— Data lines —
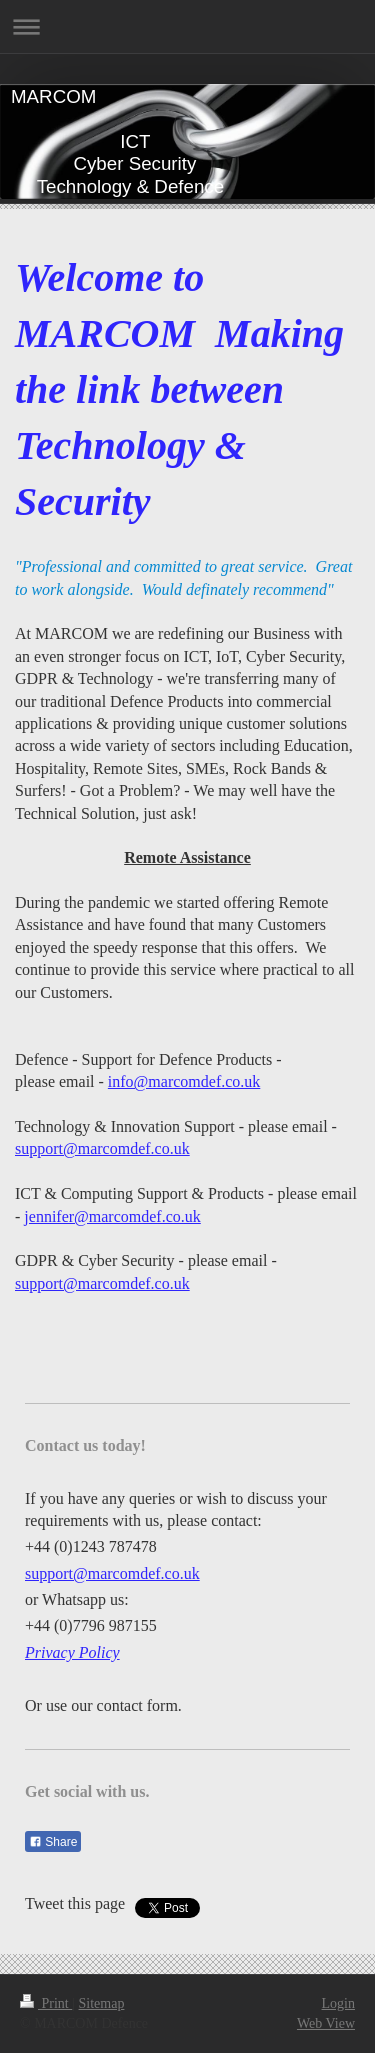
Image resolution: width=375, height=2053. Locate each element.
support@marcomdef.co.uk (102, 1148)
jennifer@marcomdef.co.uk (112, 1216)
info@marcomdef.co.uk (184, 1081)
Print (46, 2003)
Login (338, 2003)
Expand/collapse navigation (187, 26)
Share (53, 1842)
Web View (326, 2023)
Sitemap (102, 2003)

— Problem details —
Update the listing by changing "Login" to "Sign in" and keeping every other line as it is. Give the full listing again without the picture.

— Response —
Image resolution: width=375, height=2053. Locate each element.
support@marcomdef.co.uk (102, 1148)
jennifer@marcomdef.co.uk (112, 1216)
info@marcomdef.co.uk (184, 1081)
Print (46, 2003)
Sign in (338, 2003)
Expand/collapse navigation (187, 26)
Share (53, 1842)
Web View (326, 2023)
Sitemap (102, 2003)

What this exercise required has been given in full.